My feet hit the uneven sand as I jog from one side of the beach to the other. With the sun on my face and the warm air seeping in and out of my lungs with each breath, I feel the weight of the world slip away. I feel relaxed and sated on the island, and a million miles away from New York, my job, and even my home.

This was exactly what I needed, and if Nina hadn’t pushed me, I wouldn’t have come. I’d have stayed home all because I didn’t want to bring Maxwell.

I meant what I told him last night. He really does need a break away from home.

I come to a stop at the shoreline, my chest heaving as the waves roll against my ankles. I watch as my feet get eaten by the wet sand.

My mind drifts to dinner the night before, and the reason I wanted to clear my head this morning.

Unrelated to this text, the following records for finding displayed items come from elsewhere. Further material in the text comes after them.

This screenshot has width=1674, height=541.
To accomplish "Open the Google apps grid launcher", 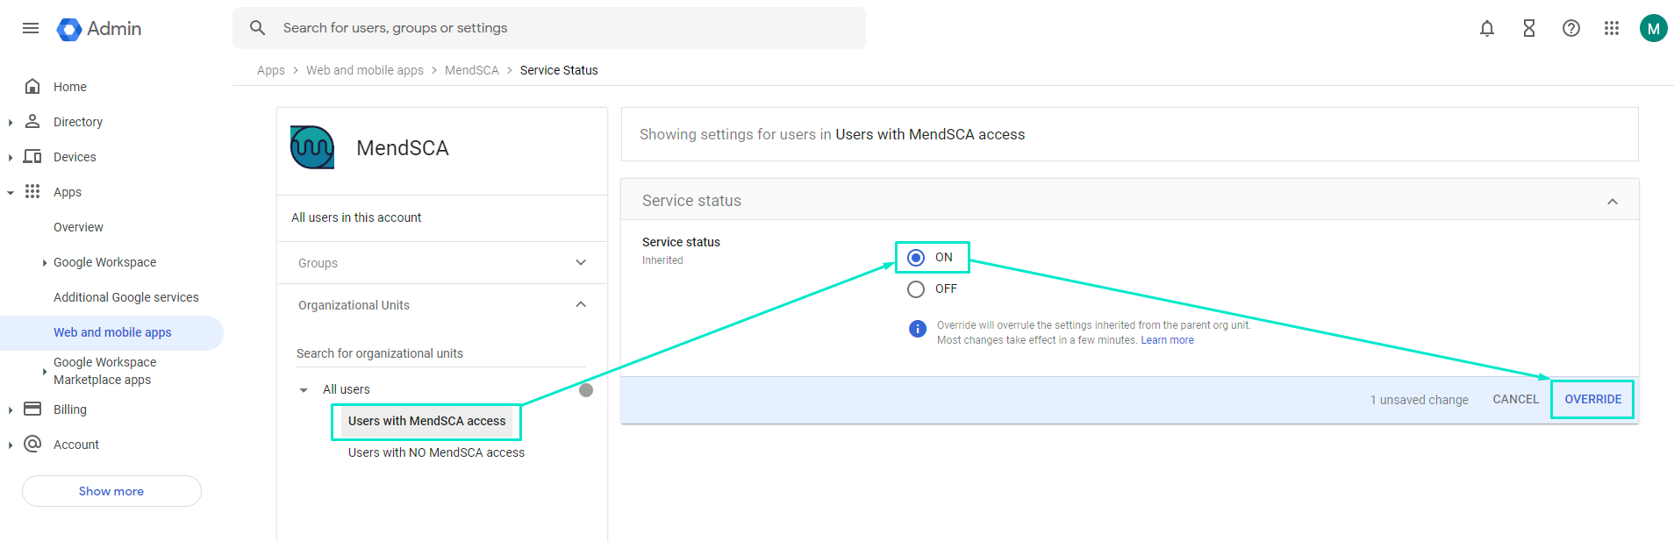I will click(1611, 28).
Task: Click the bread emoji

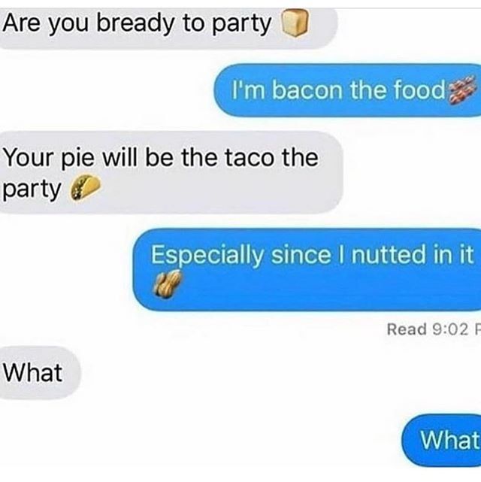Action: 295,23

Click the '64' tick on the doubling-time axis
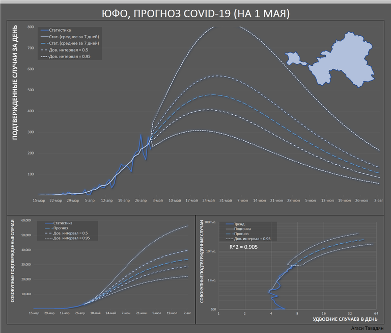coord(376,313)
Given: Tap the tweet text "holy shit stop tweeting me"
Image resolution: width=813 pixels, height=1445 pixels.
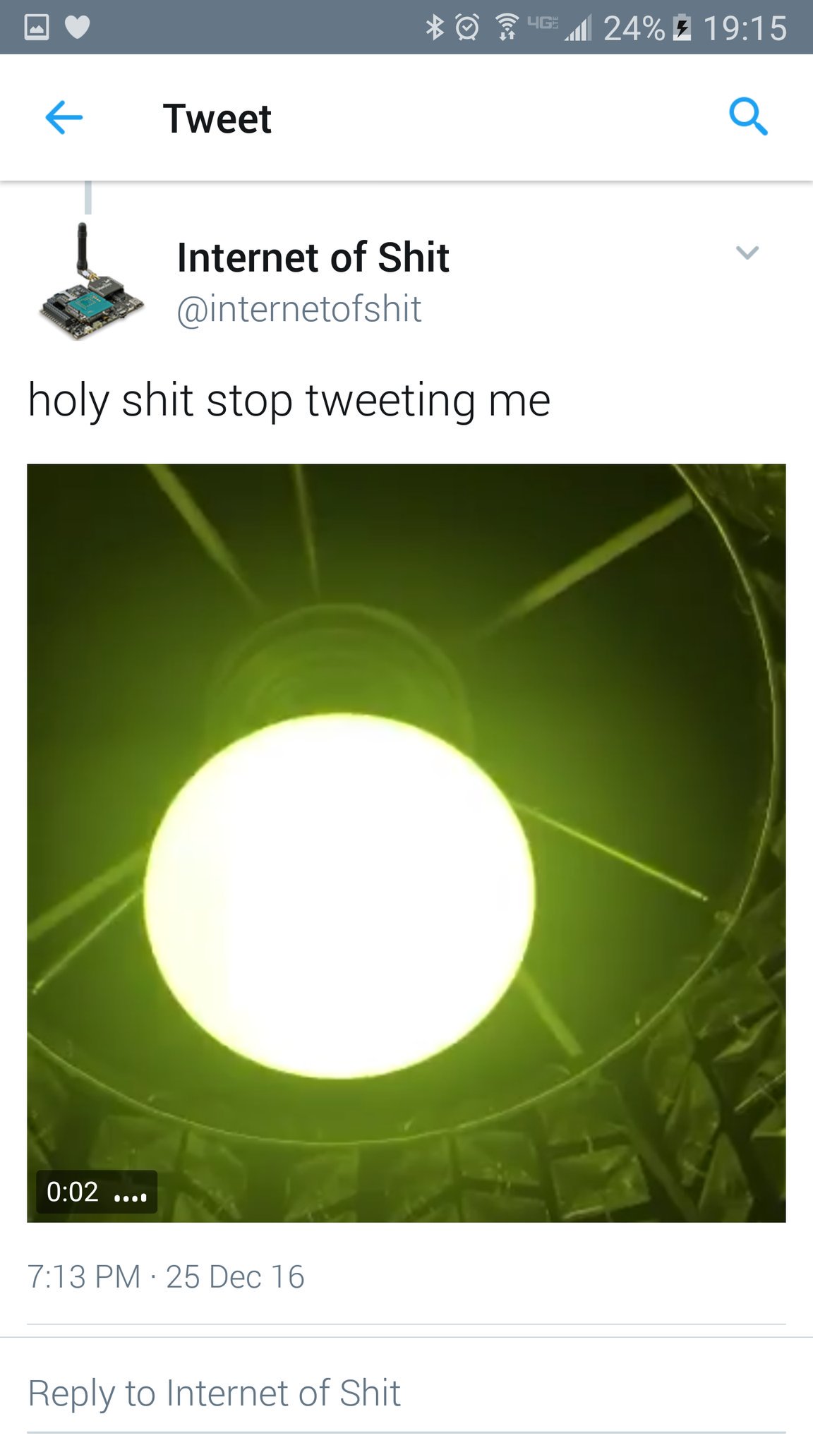Looking at the screenshot, I should point(289,400).
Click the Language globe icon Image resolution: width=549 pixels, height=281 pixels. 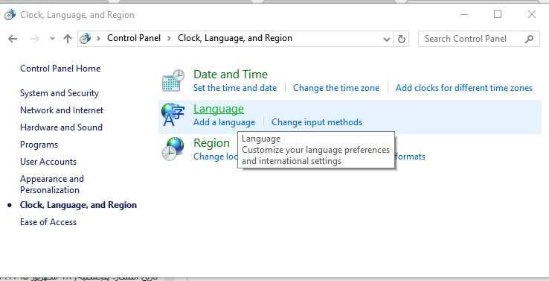[173, 115]
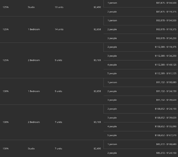
Task: Click the 10 units cell
Action: 59,7
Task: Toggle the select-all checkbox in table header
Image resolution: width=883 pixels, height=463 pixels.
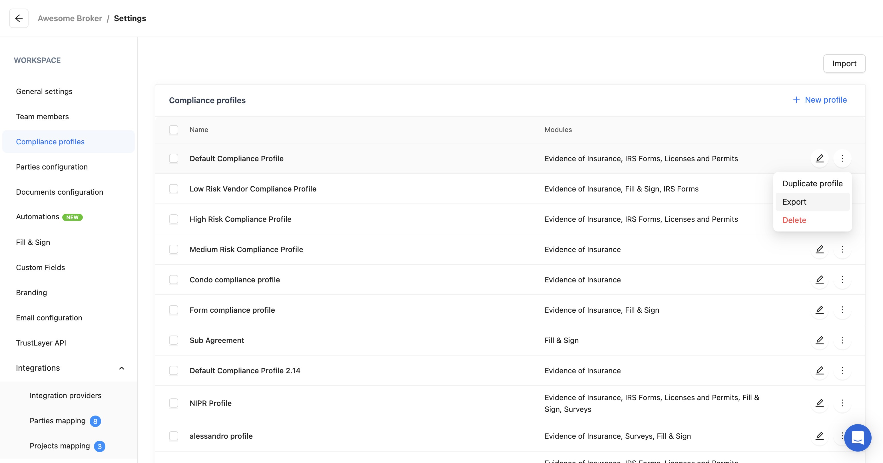Action: click(173, 130)
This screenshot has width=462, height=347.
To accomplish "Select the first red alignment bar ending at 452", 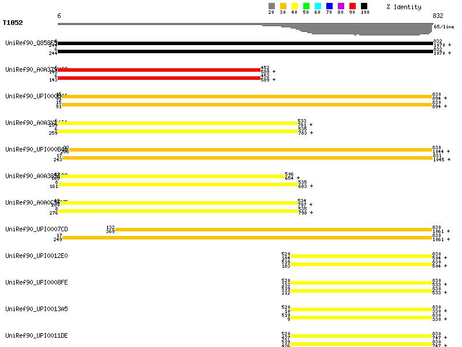I will pos(159,70).
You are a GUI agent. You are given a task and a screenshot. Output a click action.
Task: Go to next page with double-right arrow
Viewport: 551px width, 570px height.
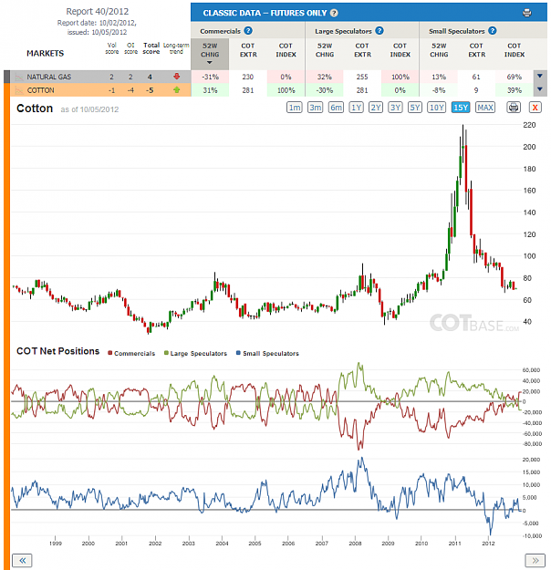[535, 560]
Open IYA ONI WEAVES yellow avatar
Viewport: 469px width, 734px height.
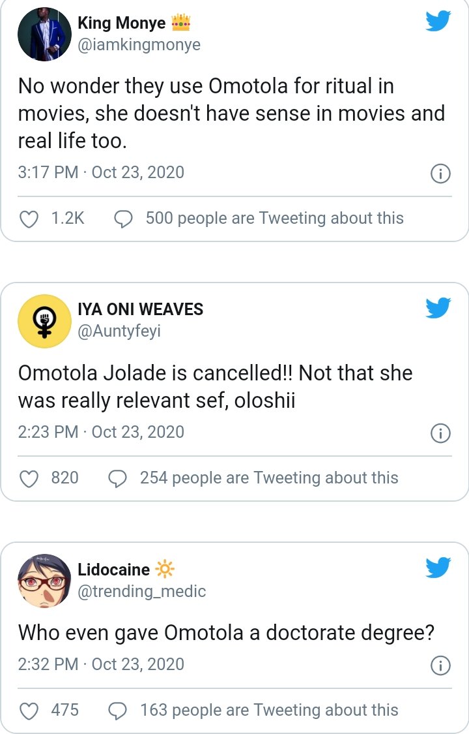point(44,320)
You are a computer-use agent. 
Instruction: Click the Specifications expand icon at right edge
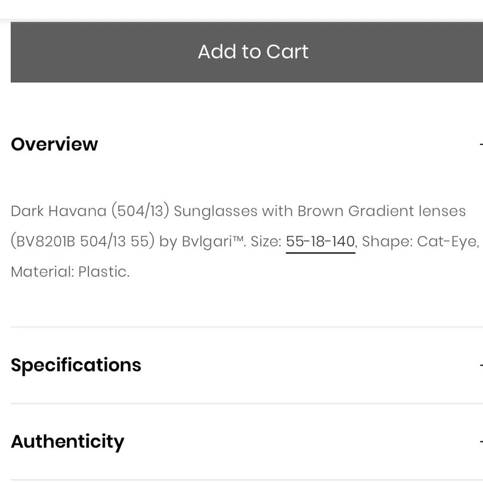point(481,365)
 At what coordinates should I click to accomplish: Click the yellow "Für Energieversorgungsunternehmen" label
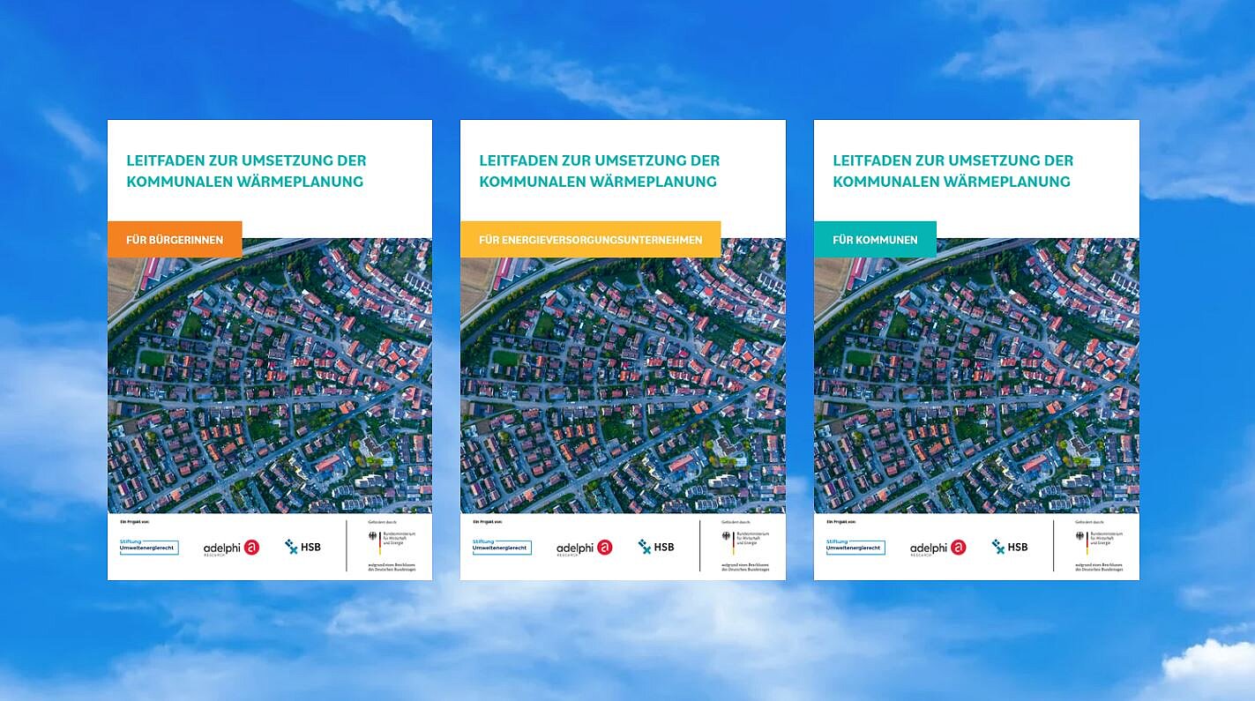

Mason was as cold as he was when we first arrived, not paying Maxwell or me any mind as if we weren’t even there. I wish I could brush it off and give his mood right back, but I can’t. I feel sick to my stomach to think he might be disappointed or mad at me. It only makes me wonder how Elliot is. He hasn’t answered his phone or texted me back in over a week, and with Mason’s frosty demeanour and everything Nina’s told me, it’s clear to me that he isn’t okay.

My gaze dances along the cliffs and up to the lodge that sits close to the edge. It seems so small from down here, and I can just about make out two people on the terrace.

It’s Nina and Mase. I can see Mason’s tall frame towering over Nina’s small body. He’s hugging her, his hands slipping around and holding her stomach.

If I can have what they have one day, that level of love…

I laugh under my breath and continue my run up the beach. I always hoped Miller would be something more, like I did with all my exes. It never worked out for me.

That happiness I see between the lovers around me…It seems unattainable.

Or maybe I’m just trying too hard.





“Alright, spill it, bitch! We want to know everything.”

To my surprise, Charlie, Mason, and Maxwell all went into the town this afternoon. Mason took Ellis and Waverly to get ice cream, and Charlie needed to see an old friend. Maxwell said he would catch a ride with them and then have a nose around the town.

My jaw almost hit the floor when Mason came to let him know they were leaving, and there’s no doubt that it had something to do with the woman sitting opposite me.

“It’s been so long since we have all been together and alone. Childless too!” Megan grins, sitting forward in her seat and picking up her cocktail. “This is just perfect, right? Talk, please.” She gestures toward me, and it has me smiling right along with her.

“Where do I even start?”

“Maxwell,” Scarlet interjects, nodding her head as she sips through her straw. “Start there.”

“Maxwell kinda showed up right when I needed him.”

“When?”

I look around at the girls, finding them all hanging on the next word out of my mouth. “Maybe I should start with Elliot.”

“I’m a little nervous to hear that part,” Scarlet tells me honestly.

And I’m terrified to tell them. “We started something, you knew that. It was right before I left.” I rush out the words, but none of them look surprised. It makes me a little more comfortable talking about it. “We did things at the showcase, that’s when all this started. He told me to go to New York. He was in my ear, telling me it was the best thing for me and that I’d regret not going. All the while, he had control of those balls.” I take a large gulp of my cocktail to calm myself down.